Otomo also directs the third of the films, "Cannon Fodder", which is the most distinct-looking of the three, if the least interesting. The art style feels more European, with characters sharply outlined against their surroundings by thick black outlines, and dark, narrow triangles used for shading. The story is about a city where everything is centered around enormous cannons which daily fire at some unseen "enemy" in a "moving city". The father of the small family works on a loading crew, the mother in an armaments factory, their son is in school, dreaming of being the great leader (who dresses like some Prussian cavalry officer) who has the duty of firing every cannon. Life in an endless cycle centered on a war conducted for reasons no one knows.

Of the other 2, "Stink Bomb" is more of a apocalyptic comedy, about a guy who works in a pharmaceutical lab and takes an experimental drug hoping to be rid of his flu. Instead he produces some sort of stink cloud that puts everyone to sleep. The company higher-ups ordered him to bring all the research to them (as a C.Y.A. maneuver), not realizing he was the cause of the outbreak. So there's an extended sequence of people trying to get him to turn around, then the military trying to kill him before he reaches Tokyo. Except the gas he produces also screws up electronics, so no targeting computer can lock onto him.
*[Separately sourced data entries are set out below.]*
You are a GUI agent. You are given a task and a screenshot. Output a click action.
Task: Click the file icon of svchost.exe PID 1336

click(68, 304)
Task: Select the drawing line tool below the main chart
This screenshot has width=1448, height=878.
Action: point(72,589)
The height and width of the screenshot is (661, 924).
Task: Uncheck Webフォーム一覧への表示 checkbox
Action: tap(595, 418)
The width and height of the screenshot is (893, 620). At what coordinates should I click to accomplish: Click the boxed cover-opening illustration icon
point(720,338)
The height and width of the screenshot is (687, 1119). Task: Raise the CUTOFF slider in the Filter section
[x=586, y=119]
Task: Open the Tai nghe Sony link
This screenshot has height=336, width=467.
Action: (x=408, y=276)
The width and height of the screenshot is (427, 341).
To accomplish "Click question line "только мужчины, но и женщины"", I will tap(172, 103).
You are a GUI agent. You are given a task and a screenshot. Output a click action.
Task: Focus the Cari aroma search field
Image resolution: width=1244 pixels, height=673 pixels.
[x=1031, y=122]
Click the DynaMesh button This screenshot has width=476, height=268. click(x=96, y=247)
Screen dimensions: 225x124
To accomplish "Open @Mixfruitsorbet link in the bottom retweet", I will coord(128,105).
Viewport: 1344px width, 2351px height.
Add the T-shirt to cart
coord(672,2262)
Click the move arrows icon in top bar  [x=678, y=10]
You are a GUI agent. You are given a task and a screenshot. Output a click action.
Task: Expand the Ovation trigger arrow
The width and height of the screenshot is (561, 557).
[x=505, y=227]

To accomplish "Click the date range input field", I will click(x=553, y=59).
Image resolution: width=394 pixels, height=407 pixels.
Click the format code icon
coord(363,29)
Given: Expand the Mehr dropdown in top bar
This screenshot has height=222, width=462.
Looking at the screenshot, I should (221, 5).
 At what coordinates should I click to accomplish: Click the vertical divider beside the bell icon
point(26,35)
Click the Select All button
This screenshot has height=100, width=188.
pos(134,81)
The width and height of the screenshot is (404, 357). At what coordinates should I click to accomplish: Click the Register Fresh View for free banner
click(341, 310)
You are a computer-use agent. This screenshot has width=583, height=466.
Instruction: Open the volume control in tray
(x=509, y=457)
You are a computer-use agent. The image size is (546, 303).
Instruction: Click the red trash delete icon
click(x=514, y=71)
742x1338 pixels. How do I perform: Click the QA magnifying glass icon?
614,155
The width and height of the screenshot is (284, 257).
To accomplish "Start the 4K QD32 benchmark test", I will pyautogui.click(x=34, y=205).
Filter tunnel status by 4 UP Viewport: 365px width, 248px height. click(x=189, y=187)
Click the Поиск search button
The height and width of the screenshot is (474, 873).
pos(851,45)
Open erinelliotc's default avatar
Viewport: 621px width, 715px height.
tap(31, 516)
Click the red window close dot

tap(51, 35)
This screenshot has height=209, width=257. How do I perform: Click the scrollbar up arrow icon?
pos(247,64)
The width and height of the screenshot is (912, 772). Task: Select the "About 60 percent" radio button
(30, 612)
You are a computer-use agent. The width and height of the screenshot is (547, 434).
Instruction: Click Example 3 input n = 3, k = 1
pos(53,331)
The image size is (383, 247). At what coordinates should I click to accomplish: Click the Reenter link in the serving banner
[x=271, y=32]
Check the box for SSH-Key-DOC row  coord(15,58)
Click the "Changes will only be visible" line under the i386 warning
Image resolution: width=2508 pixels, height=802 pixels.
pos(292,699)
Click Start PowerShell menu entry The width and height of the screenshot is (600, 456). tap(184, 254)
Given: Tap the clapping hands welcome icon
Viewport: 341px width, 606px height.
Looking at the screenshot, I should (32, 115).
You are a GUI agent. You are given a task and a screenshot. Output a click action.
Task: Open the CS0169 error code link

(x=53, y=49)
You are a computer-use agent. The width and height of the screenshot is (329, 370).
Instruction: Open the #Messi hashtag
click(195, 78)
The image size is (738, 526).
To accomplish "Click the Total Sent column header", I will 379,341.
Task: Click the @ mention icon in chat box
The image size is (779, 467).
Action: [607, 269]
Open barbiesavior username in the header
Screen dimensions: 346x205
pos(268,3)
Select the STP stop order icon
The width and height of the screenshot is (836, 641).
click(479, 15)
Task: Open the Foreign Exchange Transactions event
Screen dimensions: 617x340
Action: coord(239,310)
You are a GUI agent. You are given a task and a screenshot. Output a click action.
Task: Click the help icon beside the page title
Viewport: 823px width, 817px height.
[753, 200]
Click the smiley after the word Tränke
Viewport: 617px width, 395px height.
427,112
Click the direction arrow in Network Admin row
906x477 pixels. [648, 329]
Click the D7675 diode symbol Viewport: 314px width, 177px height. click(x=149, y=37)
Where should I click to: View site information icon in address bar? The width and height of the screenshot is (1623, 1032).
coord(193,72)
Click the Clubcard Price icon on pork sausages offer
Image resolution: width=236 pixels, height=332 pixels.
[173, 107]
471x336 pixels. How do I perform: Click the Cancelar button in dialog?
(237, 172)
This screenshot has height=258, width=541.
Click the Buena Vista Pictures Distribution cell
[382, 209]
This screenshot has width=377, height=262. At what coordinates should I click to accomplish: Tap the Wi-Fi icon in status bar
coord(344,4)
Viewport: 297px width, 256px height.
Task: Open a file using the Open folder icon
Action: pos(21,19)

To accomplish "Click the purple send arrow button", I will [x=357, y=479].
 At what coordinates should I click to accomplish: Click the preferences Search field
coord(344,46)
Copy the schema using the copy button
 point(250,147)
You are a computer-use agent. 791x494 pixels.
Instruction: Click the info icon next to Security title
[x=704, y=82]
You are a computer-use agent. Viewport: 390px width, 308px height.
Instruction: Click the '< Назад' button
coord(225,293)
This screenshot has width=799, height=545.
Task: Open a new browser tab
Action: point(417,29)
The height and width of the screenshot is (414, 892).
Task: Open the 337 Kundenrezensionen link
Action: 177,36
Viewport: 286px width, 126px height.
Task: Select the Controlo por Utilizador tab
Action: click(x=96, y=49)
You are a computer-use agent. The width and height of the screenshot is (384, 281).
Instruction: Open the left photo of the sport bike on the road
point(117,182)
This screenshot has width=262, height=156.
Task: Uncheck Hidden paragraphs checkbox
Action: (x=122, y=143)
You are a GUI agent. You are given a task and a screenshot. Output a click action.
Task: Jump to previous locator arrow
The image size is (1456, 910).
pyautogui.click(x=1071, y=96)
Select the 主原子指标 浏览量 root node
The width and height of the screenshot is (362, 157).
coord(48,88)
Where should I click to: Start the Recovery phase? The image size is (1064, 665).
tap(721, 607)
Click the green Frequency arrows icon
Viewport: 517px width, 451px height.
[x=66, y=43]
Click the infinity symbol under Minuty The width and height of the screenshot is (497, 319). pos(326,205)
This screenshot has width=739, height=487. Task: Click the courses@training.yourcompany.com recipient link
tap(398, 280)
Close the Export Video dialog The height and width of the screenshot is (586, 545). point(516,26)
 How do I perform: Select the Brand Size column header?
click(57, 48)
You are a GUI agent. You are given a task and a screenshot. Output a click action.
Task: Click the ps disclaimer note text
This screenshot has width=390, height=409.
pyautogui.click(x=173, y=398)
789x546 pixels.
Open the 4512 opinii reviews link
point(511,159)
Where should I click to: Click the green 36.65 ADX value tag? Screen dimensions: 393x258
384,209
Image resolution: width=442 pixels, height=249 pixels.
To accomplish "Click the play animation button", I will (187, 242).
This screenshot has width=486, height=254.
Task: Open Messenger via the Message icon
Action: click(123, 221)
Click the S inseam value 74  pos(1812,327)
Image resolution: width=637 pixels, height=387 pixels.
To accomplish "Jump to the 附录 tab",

My favorite was the first, "Magnetic Rose", directed by Koji Morimoto, is more of a horror story, though it might not seem that way at first. An outer space salvage crew responds to an S.O.S., and finds a seemingly derelict ship belonging to a long deceased opera singer. Initially, it's a sad tale, this woman who withdrew from life after the death of her lover, to live among her memories out in the depths of space. Memories and mementos which are forgotten or crumbling to dust. I'm not sure it's sadder than "Cannon Fodder", but it's less bleak, certainly, than the story of a society living their entire lives under and in service to, the gun.

Maybe "Cannon Fodder" was a little too much like looking into a mirror.

The longer two members of the salvage crew explore, the more concerning things get. The loverboy of the crew keeps seeing the singer, and his partner is forced to confront a personal loss he's tried to bury. All the while, the derelict's magnetic fields threatens to overwhelm their ship's meager shielding. I'm not clear how the ship is able to learn about the crew well enough to endanger them, but it makes the ship less of a monument, to more of a tomb, one haunted by a presence determined not to be alone.

6 comments:

thekelvingreen said...

Akira really is a great film. It got a cinema re-release a few years ago and I took a non-anime-watching friend to see it. He loved it, said it was one of the best things he'd ever seen, but he also had no idea what was going on.

I don't think it's quite as obtuse as that, but it probably best not to try to unpick who/what Akira is the first time you watch it.

But visually? Wow. It's difficult to believe it was made in the 80's.

thekelvingreen said...

I haven't seen Memories, but when I was in my late teens/early twenties, a video was circulated that cut various scenes from "Magnetic Rose" to a techno version of "The Phantom of the Opera". I think this was fairly common in anime fandom in those early internet days; I remember something similar for Vampire Hunter D.

I think this is the video. Watch at your own risk!

thekelvingreen said...

Also, having never seen "Magnetic Rose" but based on that video and your synopsis, I wonder if it had any influence over the Doctor Who episode, "The Girl in the Fireplace"?

CalvinPitt said...

I haven't seen a lot of '80s anime, movie or otherwise, but the little I've seen usually looks pretty good, or maybe just that's there more variety than the stuff I see these days.

I still have a dozen or so anime music videos from my college roomie on a CD and maybe a flash drive, somewhere. Heck, I used to have an account on a website that was just for making those things. Some many Linkin Park songs with DBZ clips.

thekelvingreen said...

Anime music clips. That was a weird trend. Does that still happen, I wonder, or was it a particular trend in anime fandom around the turn of the century?

CalvinPitt said...

I don't think it's as common, but I still see some new ones on Youtube from time-to-time.